*** Opening Material provided ***

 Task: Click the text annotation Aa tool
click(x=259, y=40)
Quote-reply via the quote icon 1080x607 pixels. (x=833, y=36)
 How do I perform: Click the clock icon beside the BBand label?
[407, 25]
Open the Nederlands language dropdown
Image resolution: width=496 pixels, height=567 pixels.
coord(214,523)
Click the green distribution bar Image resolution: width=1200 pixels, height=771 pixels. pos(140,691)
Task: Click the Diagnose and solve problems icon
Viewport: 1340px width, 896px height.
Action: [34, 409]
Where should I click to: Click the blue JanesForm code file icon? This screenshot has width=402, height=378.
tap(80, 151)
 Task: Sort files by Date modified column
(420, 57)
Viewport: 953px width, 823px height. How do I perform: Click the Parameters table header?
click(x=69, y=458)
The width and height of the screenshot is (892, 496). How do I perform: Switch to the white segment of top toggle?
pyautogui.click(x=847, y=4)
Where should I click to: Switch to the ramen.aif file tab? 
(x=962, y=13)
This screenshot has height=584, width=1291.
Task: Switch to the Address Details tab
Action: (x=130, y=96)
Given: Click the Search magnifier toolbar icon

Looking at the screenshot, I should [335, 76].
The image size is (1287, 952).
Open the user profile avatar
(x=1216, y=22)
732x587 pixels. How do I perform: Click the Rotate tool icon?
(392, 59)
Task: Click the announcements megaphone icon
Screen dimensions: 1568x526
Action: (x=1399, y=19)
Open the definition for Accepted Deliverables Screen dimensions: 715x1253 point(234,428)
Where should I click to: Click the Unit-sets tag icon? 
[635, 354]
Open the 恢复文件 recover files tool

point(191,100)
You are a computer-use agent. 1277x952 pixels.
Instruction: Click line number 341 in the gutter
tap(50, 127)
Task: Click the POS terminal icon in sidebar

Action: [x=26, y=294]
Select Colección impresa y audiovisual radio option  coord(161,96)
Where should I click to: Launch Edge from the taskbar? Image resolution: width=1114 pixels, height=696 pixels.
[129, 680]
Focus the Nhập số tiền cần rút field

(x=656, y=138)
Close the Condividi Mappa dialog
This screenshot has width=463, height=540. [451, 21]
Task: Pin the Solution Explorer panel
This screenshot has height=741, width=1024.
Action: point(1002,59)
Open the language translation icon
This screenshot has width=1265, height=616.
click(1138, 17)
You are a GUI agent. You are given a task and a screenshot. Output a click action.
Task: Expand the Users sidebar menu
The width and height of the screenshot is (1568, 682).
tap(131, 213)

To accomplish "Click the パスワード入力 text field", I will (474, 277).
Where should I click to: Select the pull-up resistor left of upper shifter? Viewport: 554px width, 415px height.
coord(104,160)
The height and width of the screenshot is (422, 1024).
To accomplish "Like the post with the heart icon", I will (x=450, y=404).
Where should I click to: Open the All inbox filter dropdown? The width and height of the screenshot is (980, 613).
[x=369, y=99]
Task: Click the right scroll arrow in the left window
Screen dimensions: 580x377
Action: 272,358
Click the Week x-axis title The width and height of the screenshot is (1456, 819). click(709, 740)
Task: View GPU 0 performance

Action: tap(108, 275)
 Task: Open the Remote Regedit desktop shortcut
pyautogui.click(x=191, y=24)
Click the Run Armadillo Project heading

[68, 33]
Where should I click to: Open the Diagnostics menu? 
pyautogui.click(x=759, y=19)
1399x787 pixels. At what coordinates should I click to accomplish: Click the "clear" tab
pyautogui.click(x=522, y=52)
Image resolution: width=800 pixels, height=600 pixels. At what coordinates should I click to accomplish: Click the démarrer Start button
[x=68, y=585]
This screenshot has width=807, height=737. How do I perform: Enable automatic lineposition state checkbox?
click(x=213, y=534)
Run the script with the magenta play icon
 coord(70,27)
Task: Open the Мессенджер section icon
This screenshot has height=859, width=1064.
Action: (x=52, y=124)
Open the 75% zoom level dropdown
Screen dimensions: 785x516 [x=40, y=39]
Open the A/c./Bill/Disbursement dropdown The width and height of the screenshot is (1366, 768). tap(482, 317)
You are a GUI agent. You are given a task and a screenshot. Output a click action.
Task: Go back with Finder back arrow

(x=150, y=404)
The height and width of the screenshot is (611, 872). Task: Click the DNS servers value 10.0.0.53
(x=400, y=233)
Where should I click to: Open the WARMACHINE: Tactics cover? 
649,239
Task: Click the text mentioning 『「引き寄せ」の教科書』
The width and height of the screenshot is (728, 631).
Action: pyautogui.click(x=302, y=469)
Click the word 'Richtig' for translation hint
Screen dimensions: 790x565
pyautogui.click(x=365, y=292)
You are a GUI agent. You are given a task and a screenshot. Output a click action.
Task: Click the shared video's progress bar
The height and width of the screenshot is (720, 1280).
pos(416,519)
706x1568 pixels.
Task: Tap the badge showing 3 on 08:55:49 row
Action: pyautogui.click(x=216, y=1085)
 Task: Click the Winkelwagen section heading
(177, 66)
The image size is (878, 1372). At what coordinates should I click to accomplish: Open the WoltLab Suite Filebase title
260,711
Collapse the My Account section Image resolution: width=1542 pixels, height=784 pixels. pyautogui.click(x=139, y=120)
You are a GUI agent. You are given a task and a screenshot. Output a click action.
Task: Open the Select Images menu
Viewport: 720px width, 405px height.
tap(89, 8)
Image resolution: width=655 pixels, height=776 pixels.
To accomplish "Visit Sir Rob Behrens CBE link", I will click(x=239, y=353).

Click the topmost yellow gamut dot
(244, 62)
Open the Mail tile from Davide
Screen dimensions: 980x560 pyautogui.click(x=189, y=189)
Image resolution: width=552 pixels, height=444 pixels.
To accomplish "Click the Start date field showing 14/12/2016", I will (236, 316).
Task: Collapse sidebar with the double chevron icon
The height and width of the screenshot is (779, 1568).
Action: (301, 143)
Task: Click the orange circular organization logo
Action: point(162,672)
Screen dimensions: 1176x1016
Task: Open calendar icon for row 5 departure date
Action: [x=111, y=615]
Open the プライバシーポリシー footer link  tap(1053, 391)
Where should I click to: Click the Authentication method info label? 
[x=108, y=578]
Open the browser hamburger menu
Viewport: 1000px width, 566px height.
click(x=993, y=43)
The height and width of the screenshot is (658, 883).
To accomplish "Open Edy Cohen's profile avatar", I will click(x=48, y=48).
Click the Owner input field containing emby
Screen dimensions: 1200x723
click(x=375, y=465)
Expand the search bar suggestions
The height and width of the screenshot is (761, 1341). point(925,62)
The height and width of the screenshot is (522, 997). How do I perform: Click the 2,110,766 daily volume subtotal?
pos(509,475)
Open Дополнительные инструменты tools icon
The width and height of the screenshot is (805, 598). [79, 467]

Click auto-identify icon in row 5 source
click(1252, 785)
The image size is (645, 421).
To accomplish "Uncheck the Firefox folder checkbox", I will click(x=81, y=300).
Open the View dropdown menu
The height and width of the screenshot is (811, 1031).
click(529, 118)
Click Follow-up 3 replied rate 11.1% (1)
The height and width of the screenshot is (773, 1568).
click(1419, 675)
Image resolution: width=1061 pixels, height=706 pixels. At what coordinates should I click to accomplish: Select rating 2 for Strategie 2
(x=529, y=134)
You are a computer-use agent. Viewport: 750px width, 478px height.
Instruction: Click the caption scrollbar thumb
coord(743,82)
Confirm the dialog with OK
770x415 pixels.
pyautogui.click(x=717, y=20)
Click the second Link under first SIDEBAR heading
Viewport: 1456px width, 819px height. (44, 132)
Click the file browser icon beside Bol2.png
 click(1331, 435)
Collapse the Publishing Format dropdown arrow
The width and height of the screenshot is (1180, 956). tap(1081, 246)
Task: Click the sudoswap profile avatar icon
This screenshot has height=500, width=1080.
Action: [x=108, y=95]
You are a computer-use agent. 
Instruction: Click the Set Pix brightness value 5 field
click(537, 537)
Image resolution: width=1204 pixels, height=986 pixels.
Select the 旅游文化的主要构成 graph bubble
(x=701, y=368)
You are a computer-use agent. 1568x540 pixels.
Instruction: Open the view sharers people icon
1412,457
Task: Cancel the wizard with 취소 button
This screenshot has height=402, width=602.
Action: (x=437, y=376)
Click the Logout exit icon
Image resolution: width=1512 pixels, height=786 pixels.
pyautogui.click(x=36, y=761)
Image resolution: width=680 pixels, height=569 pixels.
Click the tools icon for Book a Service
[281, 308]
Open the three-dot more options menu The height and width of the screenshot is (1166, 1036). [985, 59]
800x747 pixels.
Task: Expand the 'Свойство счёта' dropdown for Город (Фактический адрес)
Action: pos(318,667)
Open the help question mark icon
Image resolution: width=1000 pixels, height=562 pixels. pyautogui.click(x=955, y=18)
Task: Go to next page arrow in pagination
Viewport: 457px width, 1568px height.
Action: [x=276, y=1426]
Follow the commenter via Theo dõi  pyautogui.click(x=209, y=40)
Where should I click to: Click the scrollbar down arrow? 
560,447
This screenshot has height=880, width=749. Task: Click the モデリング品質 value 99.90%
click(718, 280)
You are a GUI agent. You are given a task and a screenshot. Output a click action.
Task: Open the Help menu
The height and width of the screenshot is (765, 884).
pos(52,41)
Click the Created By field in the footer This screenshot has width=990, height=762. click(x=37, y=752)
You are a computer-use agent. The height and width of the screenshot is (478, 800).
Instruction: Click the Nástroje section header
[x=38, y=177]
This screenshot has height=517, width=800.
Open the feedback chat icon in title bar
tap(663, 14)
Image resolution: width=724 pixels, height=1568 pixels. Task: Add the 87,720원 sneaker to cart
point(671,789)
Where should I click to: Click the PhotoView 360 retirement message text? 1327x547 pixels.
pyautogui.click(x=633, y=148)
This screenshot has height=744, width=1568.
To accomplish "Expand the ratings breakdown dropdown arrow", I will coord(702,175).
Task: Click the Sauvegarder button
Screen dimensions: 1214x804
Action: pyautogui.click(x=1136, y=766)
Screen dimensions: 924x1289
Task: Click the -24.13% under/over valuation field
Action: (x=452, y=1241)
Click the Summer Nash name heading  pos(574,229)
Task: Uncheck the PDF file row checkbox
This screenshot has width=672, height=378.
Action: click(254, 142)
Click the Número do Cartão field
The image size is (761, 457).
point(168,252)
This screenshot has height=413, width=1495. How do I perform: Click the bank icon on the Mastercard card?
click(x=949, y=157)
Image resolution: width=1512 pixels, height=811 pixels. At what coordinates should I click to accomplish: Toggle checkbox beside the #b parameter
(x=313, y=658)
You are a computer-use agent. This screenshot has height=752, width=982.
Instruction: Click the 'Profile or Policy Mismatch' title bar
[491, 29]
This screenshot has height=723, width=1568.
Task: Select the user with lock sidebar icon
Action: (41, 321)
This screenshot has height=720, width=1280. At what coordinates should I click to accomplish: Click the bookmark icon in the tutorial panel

*** Closing Material provided ***

### Brief:
Please transcribe exactly the lines above from the line that has "Open the 恢复文件 recover files tool" up to and including the line that has "Task: Pin the Solution Explorer panel"; no other line belongs in the answer.

### Written solution:
Open the 恢复文件 recover files tool

point(191,100)
You are a computer-use agent. 1277x952 pixels.
Instruction: Click line number 341 in the gutter
tap(50, 127)
Task: Click the POS terminal icon in sidebar

Action: [x=26, y=294]
Select Colección impresa y audiovisual radio option  coord(161,96)
Where should I click to: Launch Edge from the taskbar? Image resolution: width=1114 pixels, height=696 pixels.
[129, 680]
Focus the Nhập số tiền cần rút field

(x=656, y=138)
Close the Condividi Mappa dialog
This screenshot has width=463, height=540. [451, 21]
Task: Pin the Solution Explorer panel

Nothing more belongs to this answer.